:: 所给文本 ::
■ ■ ■ ■

所有人都对照着社交媒体,扮演好了一位野餐者的角色,一如他们每逢周一至周五在公司里卖力演出的样子。等自己也在朋友圈交上作业,收获一堆赞,这个春天就算应付过去了。
Z近的朋友圈,野餐元素含量严重超标了。
随着温暖的春风吹满地,野餐也成为席卷全国大小公园的一股休闲娱乐风潮。无论你是出门溜达,还是躺在床上刷手机,总能看到有人在草地上席地而坐,在鲜花和高饱和度的食物旁搔首弄姿。
“在上海,每年有100万个小姑娘在野餐。”博主@G僧东在微博发出这样一条吐槽视频后,立即收到了几千条带图片回复。
《在上海,每年有100万个小姑娘在野餐》截图
这些照片中的小姑娘也确如视频中所吐槽的,“对于她们来说,野餐的关键,既不是野,也不是餐”——
什么荒岛求生、钻木取火、跟着贝爷去旅行的场面,都不会出现在野餐现场。如果真的想吃好吃的,她们也大可抢张消费券,到网红餐厅门口排队。
野餐的必经流程,必须是以别扭的姿势躺在地上,报纸盖着脸,由同伴站着帮忙俯拍。这样一来,不仅可以省去大部分的P图时间,还能让你仿若坠入仙境的爱丽丝,在道具的包围下,完成一场梦的旅程。
区别一下,野炊??
野餐??/图虫创意
这段旅程的终点站,还必须是朋友圈。拍片三千,只取一张。唯有好看和获赞,是野餐中一切事物的至高衡量标准。
野餐,没有你想象的那么美好
如果给电视剧主角一块草地,他们马上能红尘作伴活得潇潇洒洒,对酒当歌唱出心中喜悦,轰轰烈烈把握青春年华。如果给生活在城市中的普通人一块草地,他们马上就想到了野餐。
但一场完美的野餐,可以是十分讲究天时地利人和的小概率事件。
天气很重要。
比如Z近的北京就不适合野餐,即便铺了餐垫坐草地上,也觉得烫屁股,奶油蛋糕随时有可能变身奶昔一盘。

■ ■ ■ ■

:: 数据条目 ::
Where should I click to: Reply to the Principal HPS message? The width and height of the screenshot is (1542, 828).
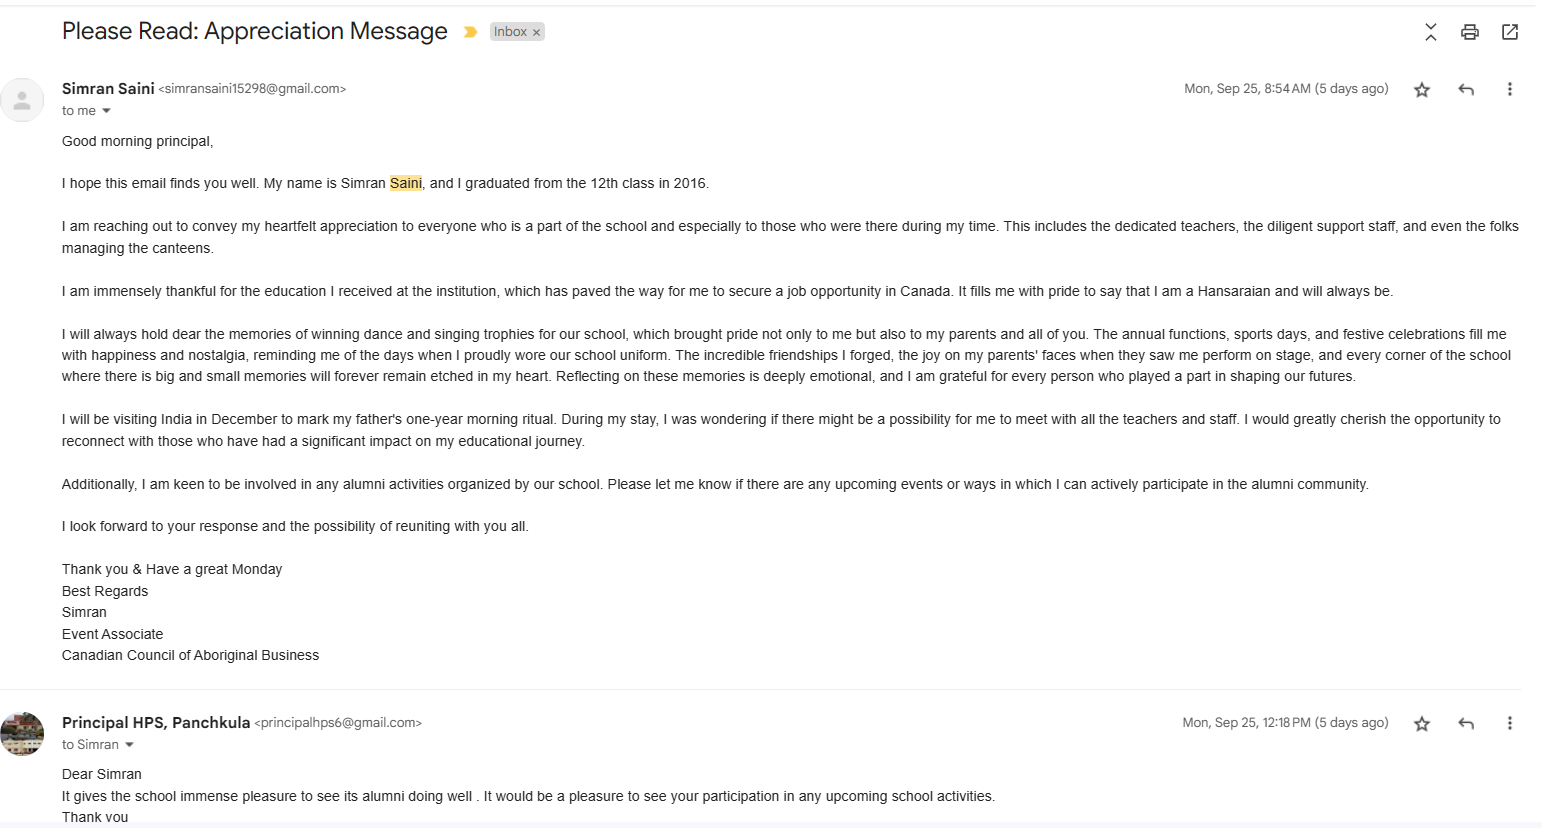(1466, 724)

■ ■ ■ ■

:: 任务要求 ::
A – 根据野餐短文，博主@G僧东发出吐槽视频后，立即收到了多少条带图片的回复？
B – 把野餐短文中以“野餐的必经流程”开头的段落改写得更简短，保留其主要内容。
C – 请从野餐短文中原样输出一段文字：从“随着温暖的春风吹满地,野餐也”开始，到“蛋糕随时有可能变身奶昔一盘。”结束。
这些数据与野餐短文没有关联。

:: 参考答案 ::
A – 几千条。

B – 野餐必须以别扭的姿势躺在地上、用报纸盖住脸，由同伴站着俯拍。这样既能省去大部分P图时间，又能像坠入仙境的爱丽丝一样，在道具包围下完成一场梦的旅程。

C –
随着温暖的春风吹满地,野餐也成为席卷全国大小公园的一股休闲娱乐风潮。无论你是出门溜达,还是躺在床上刷手机,总能看到有人在草地上席地而坐,在鲜花和高饱和度的食物旁搔首弄姿。
“在上海,每年有100万个小姑娘在野餐。”博主@G僧东在微博发出这样一条吐槽视频后,立即收到了几千条带图片回复。
《在上海,每年有100万个小姑娘在野餐》截图
这些照片中的小姑娘也确如视频中所吐槽的,“对于她们来说,野餐的关键,既不是野,也不是餐”——
什么荒岛求生、钻木取火、跟着贝爷去旅行的场面,都不会出现在野餐现场。如果真的想吃好吃的,她们也大可抢张消费券,到网红餐厅门口排队。
野餐的必经流程,必须是以别扭的姿势躺在地上,报纸盖着脸,由同伴站着帮忙俯拍。这样一来,不仅可以省去大部分的P图时间,还能让你仿若坠入仙境的爱丽丝,在道具的包围下,完成一场梦的旅程。
区别一下,野炊??
野餐??/图虫创意
这段旅程的终点站,还必须是朋友圈。拍片三千,只取一张。唯有好看和获赞,是野餐中一切事物的至高衡量标准。
野餐,没有你想象的那么美好
如果给电视剧主角一块草地,他们马上能红尘作伴活得潇潇洒洒,对酒当歌唱出心中喜悦,轰轰烈烈把握青春年华。如果给生活在城市中的普通人一块草地,他们马上就想到了野餐。
但一场完美的野餐,可以是十分讲究天时地利人和的小概率事件。
天气很重要。
比如Z近的北京就不适合野餐,即便铺了餐垫坐草地上,也觉得烫屁股,奶油蛋糕随时有可能变身奶昔一盘。